• **GIVEN PROBLEM**
Set out the lines below as a numbered list, skipping any blank lines.
§
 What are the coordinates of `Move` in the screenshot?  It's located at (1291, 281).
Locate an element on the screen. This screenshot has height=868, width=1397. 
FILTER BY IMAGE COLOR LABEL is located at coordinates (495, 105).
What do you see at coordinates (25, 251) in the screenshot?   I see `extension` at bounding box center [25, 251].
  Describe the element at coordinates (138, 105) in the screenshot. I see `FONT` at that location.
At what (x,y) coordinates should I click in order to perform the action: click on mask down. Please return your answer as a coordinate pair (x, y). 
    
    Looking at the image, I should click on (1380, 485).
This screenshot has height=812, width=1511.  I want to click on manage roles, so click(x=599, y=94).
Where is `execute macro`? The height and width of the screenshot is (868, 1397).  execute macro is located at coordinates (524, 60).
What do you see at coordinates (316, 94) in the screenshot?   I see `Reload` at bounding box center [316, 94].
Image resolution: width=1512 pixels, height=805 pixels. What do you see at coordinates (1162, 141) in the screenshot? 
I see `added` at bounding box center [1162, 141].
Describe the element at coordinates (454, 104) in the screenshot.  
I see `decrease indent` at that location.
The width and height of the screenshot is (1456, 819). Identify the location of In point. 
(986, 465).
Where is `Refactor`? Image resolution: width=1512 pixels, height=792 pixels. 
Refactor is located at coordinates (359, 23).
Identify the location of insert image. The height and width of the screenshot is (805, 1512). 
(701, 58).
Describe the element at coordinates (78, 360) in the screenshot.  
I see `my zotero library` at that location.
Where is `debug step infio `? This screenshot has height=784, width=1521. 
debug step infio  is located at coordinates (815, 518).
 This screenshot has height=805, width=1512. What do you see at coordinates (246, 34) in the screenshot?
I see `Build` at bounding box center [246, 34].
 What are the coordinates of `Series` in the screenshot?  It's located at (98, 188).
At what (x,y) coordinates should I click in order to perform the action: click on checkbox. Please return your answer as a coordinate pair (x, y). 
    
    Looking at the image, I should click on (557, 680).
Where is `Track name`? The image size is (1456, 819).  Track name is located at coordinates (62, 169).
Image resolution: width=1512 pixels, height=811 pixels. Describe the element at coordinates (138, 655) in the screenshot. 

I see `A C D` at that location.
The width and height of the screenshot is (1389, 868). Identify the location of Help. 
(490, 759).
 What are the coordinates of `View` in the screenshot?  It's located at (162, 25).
§
• **TASK OUTPUT**
1.  What are the coordinates of `Move` in the screenshot?  It's located at (1291, 281).
2. Locate an element on the screen. This screenshot has height=868, width=1397. 
3. FILTER BY IMAGE COLOR LABEL is located at coordinates (495, 105).
4. What do you see at coordinates (25, 251) in the screenshot?   I see `extension` at bounding box center [25, 251].
5.   Describe the element at coordinates (138, 105) in the screenshot. I see `FONT` at that location.
6. At what (x,y) coordinates should I click in order to perform the action: click on mask down. Please return your answer as a coordinate pair (x, y). 
7.     Looking at the image, I should click on (1380, 485).
8. This screenshot has height=812, width=1511.  I want to click on manage roles, so click(x=599, y=94).
9. Where is `execute macro`? The height and width of the screenshot is (868, 1397).  execute macro is located at coordinates (524, 60).
10. What do you see at coordinates (316, 94) in the screenshot?   I see `Reload` at bounding box center [316, 94].
11. Image resolution: width=1512 pixels, height=805 pixels. What do you see at coordinates (1162, 141) in the screenshot? 
12. I see `added` at bounding box center [1162, 141].
13. Describe the element at coordinates (454, 104) in the screenshot.  
14. I see `decrease indent` at that location.
15. The width and height of the screenshot is (1456, 819). Identify the location of In point. 
16. (986, 465).
17. Where is `Refactor`? Image resolution: width=1512 pixels, height=792 pixels. 
18. Refactor is located at coordinates (359, 23).
19. Identify the location of insert image. The height and width of the screenshot is (805, 1512). 
20. (701, 58).
21. Describe the element at coordinates (78, 360) in the screenshot.  
22. I see `my zotero library` at that location.
23. Where is `debug step infio `? This screenshot has height=784, width=1521. 
24. debug step infio  is located at coordinates (815, 518).
25.  This screenshot has height=805, width=1512. What do you see at coordinates (246, 34) in the screenshot?
26. I see `Build` at bounding box center [246, 34].
27.  What are the coordinates of `Series` in the screenshot?  It's located at (98, 188).
28. At what (x,y) coordinates should I click in order to perform the action: click on checkbox. Please return your answer as a coordinate pair (x, y). 
29.     Looking at the image, I should click on (557, 680).
30. Where is `Track name`? The image size is (1456, 819).  Track name is located at coordinates (62, 169).
31. Image resolution: width=1512 pixels, height=811 pixels. Describe the element at coordinates (138, 655) in the screenshot. 
32. I see `A C D` at that location.
33. The width and height of the screenshot is (1389, 868). Identify the location of Help. 
34. (490, 759).
35.  What are the coordinates of `View` in the screenshot?  It's located at (162, 25).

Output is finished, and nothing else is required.